# KitchenAid Cheese Grater Attachment ????



## surfcast (Aug 10, 2013)

[product="27522"]Kitchenaid Rvsa Slicer Shredder Attachment For Stand Mixers [/product]
Was looking at this for Parmesan cheese. Any one use it ??????? The Cuisinart has a disk also.

Looking for a fine grind. Or any other Ideas ????


----------



## nicko (Oct 5, 2001)

I have not used this attachment but it is cheap enough at $36.00 you could try it. Are you looking to grate a large volume of cheese for a professional setting or home?


----------



## surfcast (Aug 10, 2013)

At home I grate1/2 lb at a time


----------



## brianshaw (Dec 18, 2010)

I don't like the texture of cheese when using a Cusiinart grater disk and doubt that the KitchenAid attachment would be much better.  For half pound I'd continue to continue to use a hand grater or microplane.  8 oz really doesn't take long to shred.


----------



## duckfat (Aug 7, 2008)

I never had an issue with texture on a FP I just hate cleaning more than I need to and that's not very much cheese.
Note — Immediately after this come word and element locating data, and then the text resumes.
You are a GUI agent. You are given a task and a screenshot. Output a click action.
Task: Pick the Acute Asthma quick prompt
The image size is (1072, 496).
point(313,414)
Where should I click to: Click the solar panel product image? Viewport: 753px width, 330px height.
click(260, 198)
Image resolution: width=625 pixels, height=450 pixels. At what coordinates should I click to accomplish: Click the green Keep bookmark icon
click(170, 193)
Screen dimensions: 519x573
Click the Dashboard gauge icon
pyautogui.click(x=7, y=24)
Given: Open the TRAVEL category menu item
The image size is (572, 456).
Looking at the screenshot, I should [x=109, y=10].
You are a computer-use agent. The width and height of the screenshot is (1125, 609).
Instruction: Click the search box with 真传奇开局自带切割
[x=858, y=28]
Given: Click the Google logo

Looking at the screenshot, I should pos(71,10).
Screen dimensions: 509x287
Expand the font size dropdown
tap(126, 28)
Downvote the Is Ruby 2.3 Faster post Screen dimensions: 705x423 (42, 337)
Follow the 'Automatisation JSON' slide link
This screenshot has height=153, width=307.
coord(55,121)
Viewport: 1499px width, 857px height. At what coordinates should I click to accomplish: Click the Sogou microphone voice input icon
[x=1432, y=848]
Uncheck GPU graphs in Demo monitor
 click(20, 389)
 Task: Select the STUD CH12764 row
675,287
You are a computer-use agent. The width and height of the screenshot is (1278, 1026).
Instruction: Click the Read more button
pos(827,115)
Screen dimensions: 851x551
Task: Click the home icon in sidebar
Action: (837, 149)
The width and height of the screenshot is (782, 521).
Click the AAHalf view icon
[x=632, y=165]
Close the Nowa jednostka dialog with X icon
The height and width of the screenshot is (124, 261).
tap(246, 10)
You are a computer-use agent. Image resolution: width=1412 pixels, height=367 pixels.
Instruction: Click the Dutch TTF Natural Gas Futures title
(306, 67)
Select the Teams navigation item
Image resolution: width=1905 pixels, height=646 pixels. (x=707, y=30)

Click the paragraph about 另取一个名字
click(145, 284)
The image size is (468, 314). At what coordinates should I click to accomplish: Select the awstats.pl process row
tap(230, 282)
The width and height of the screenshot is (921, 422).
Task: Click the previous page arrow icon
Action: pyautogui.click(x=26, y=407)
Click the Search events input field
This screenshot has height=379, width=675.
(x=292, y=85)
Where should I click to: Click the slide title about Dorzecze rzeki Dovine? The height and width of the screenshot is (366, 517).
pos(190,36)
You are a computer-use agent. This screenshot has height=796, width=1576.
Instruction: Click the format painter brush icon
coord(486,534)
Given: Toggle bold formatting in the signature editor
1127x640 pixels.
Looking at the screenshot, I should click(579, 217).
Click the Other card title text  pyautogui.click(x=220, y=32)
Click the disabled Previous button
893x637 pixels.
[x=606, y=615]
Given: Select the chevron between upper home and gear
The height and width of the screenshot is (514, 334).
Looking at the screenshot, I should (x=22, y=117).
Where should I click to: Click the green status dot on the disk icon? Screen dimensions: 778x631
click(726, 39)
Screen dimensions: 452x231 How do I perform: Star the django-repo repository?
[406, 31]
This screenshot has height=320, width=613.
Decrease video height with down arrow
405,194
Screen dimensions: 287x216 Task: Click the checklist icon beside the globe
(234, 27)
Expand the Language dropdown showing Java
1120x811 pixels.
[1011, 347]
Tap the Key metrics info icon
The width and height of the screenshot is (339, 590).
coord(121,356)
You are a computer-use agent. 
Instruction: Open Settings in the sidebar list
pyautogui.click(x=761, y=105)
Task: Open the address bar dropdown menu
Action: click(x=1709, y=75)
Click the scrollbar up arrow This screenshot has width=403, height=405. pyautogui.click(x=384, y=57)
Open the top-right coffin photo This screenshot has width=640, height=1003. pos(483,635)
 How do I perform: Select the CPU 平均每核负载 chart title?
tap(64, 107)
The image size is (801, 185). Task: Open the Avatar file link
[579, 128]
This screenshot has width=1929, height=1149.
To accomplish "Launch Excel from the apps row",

If you really want to go the mechanized route I'd stick with the Cuisinart but a good old fashioned box grater will eat through that much Cheese toot sweet!


----------



## foodpump (Oct 10, 2005)

For small amounts the KA is quite adequate. Depending on the FP, you might have to empty the bowl when it gets full, and they are a bit or complicated to take apart and wash compard to the KA.


----------



## duckfat (Aug 7, 2008)

If the OP is after fine ribbons like the KA will make another option is a Zyliss. It will go through that much cheese faster than I get the KA or FP out and set it up. Cost effective and not much to clean either.


----------